As expected, a large amount of airway bleeding was confirmed in the left lung’s tracheal tube. Therefore, we ligated the upper branch of the pulmonary artery while observing the inside of the trachea using a bronchoscope. This temporarily reduced the bleeding; however, as airway bleeding recurred, ligation of the middle branch of the pulmonary artery was performed to suppress it. Thereafter, the patient’s hemodynamics and oxygenation were stabilized without VA or veno-venous ECMO support, and the operation was completed.

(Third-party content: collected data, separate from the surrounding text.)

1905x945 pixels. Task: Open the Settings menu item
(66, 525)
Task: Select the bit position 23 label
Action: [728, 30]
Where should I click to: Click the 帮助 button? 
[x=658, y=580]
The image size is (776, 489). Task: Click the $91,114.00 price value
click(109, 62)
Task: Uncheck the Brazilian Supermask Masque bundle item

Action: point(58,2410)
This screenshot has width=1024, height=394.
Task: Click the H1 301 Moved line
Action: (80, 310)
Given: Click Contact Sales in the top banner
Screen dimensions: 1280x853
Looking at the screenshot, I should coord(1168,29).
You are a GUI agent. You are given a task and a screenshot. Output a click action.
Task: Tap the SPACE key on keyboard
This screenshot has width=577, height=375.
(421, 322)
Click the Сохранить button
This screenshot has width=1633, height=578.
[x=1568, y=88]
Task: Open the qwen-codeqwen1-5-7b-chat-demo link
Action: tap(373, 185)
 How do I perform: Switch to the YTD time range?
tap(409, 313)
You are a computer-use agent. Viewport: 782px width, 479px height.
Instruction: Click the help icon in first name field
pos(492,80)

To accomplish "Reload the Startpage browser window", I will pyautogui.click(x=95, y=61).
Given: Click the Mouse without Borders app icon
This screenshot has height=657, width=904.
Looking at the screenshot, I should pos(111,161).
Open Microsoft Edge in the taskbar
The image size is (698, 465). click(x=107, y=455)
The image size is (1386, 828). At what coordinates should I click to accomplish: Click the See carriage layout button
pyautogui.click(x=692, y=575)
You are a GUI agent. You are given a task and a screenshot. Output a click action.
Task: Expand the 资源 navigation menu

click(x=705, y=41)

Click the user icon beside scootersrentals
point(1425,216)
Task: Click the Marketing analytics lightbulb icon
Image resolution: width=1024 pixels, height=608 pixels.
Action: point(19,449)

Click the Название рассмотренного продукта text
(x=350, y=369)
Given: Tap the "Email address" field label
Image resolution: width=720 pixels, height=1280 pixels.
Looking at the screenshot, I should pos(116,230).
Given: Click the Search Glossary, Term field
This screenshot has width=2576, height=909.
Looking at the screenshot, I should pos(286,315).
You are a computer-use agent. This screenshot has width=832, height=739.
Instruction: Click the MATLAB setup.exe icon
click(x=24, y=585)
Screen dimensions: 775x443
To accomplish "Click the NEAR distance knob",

The patient was extubated on postoperative day 1. There was no infection, which was confirmed by the negative results of the preoperative blood cultures and the tissues collected during surgery. The patient developed mediastinitis 5 weeks postoperatively, but omentopexy combined with antibiotic therapies sufficiently controlled the condition. The patient was eventually discharged 16 weeks postoperatively without any neurological or respiratory dysfunction. Postoperative 3D CT showed that the aortic arch aneurysm was completely resected (Fig. 3). The patient remained in good health for the following 2 years.